Association for International and Comparative Studies in Labour and Industrial Relations
- Formation: 2000
- Type: Professional association
- Headquarters: Bergamo, Italy
- President: Emmanuele Massagli
- Website: www.adapt.it

= Association for International and Comparative Studies in Labour and Industrial Relations =

Research institute in Bergamo, Italy

The Association for International and Comparative Studies in Labour and Industrial Relations (ADAPT) is a non-profit organization that conducts and supports academic research in the field of labour and industrial relations.

==About==
ADAPT works in collaboration with national and international partners. It was founded in 2000 by Professor Marco Biagi. and is based in Bergamo, Italy.
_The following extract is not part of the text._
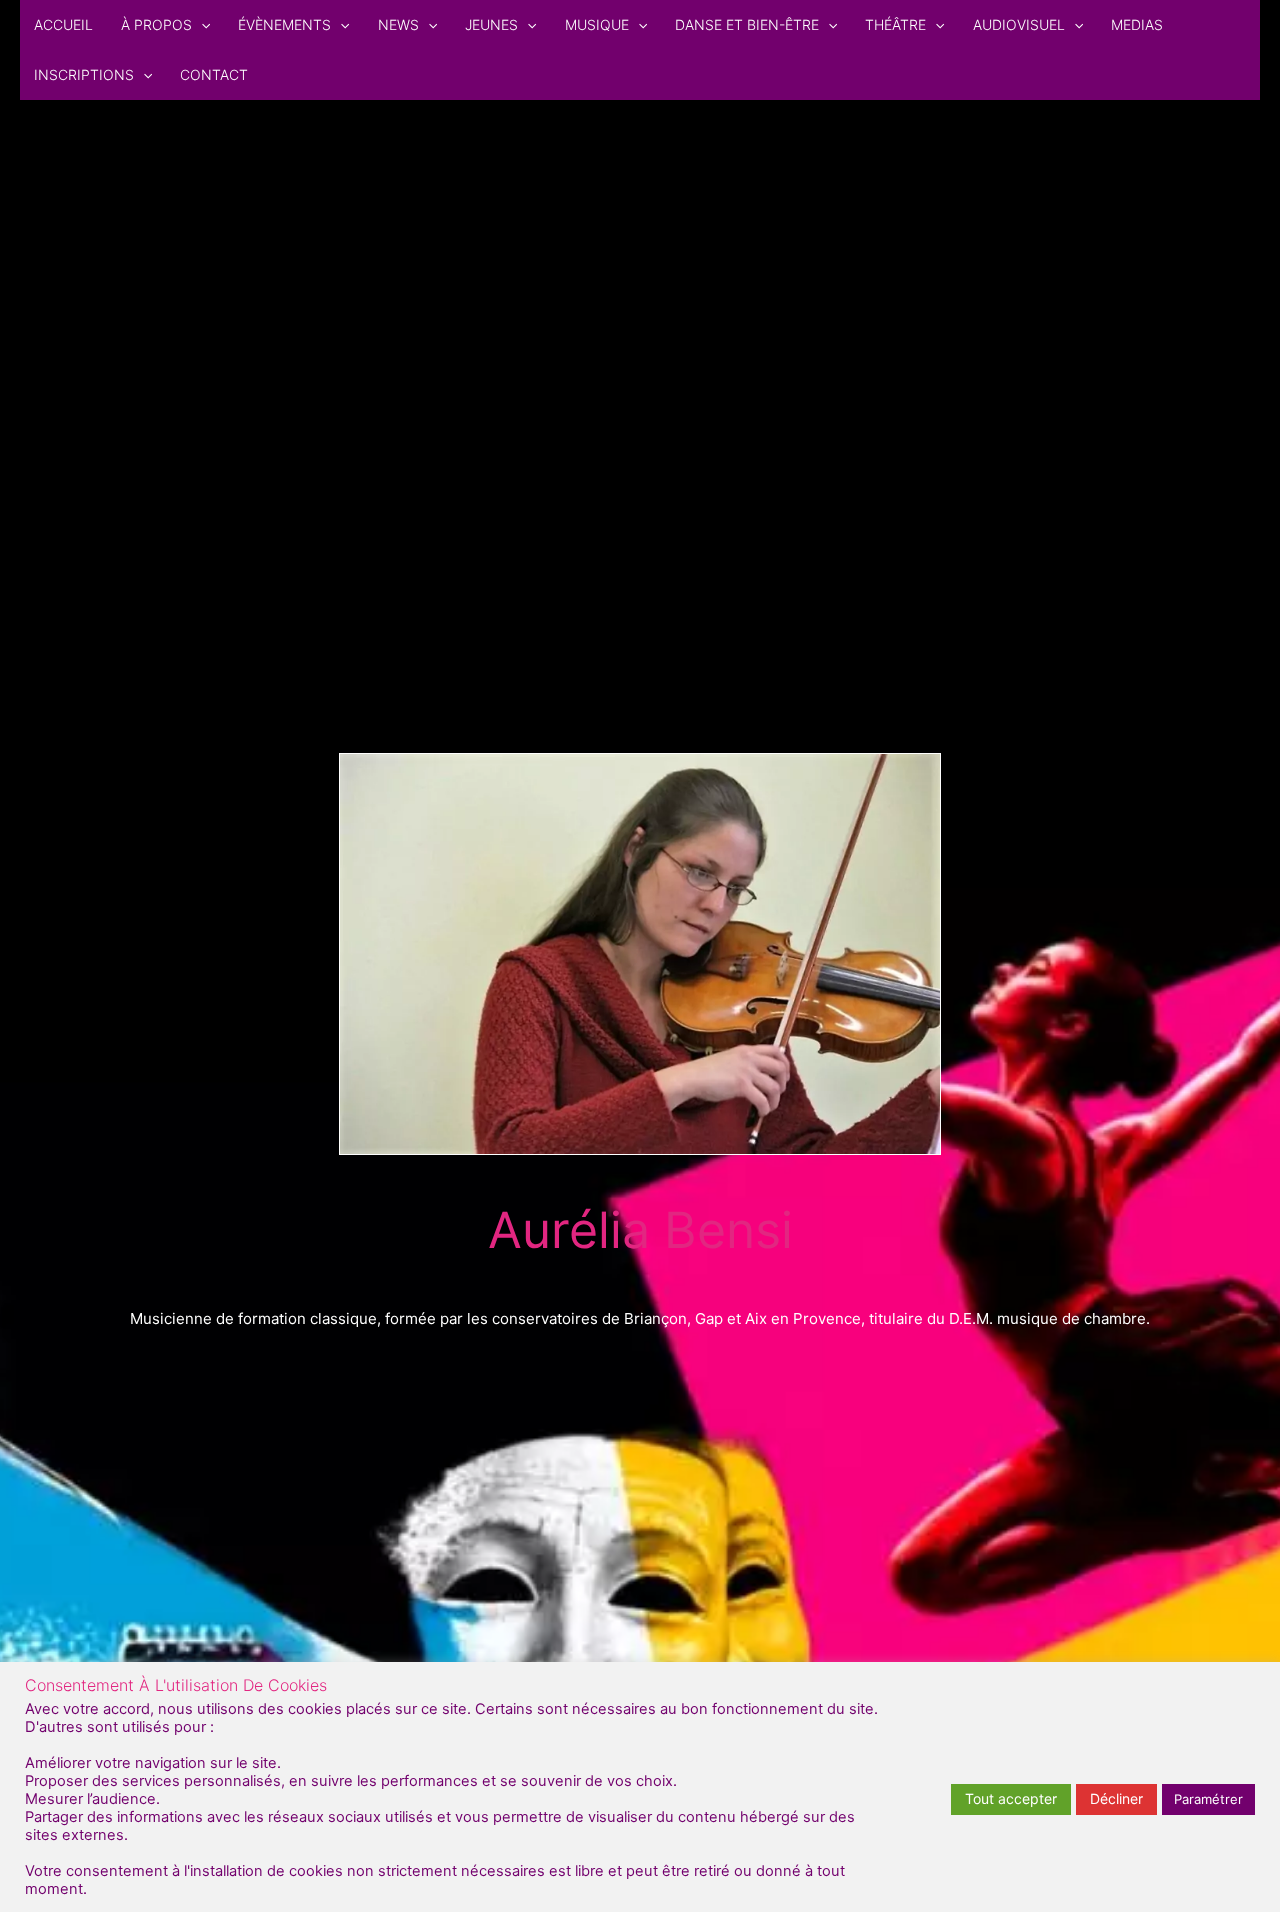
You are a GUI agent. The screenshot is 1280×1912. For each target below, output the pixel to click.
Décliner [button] (1116, 1798)
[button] (201, 25)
ADAPT is engaged in research in collaboration with a network of national and international partners.
ADAPT’s publications by ADAPT University Press are both online and in print: The Journal of Industrial Relations Law (in Italian), Labour Studies Book Series which is published by Cambridge Scholars Publishing, working papers, International Bulletin, and E-Journal of International and Comparative Labour Studies (in English and Spanish).

==Higher Education==
ADAPT offers two international PhD programs: The first is PhD in Labour Law at the University of Modena and Reggio Emilia in collaboration with the “Marco Biagi” Center for International and Comparative Studies and the University of Modena and Reggio Emilia and the second is PhD in Human Capital Formation and Labour Relations in collaboration with the University of Bergamo. Since their launch in 2007, the two PhD programs have enrolled 248 students and have graduated 138 PhDs. Since 2007, ADAPT has secured for its doctoral candidates 86 private scholarships through its partners and 85 public scholarships granted by the Italian Ministry of Higher Education and Research under an agreement.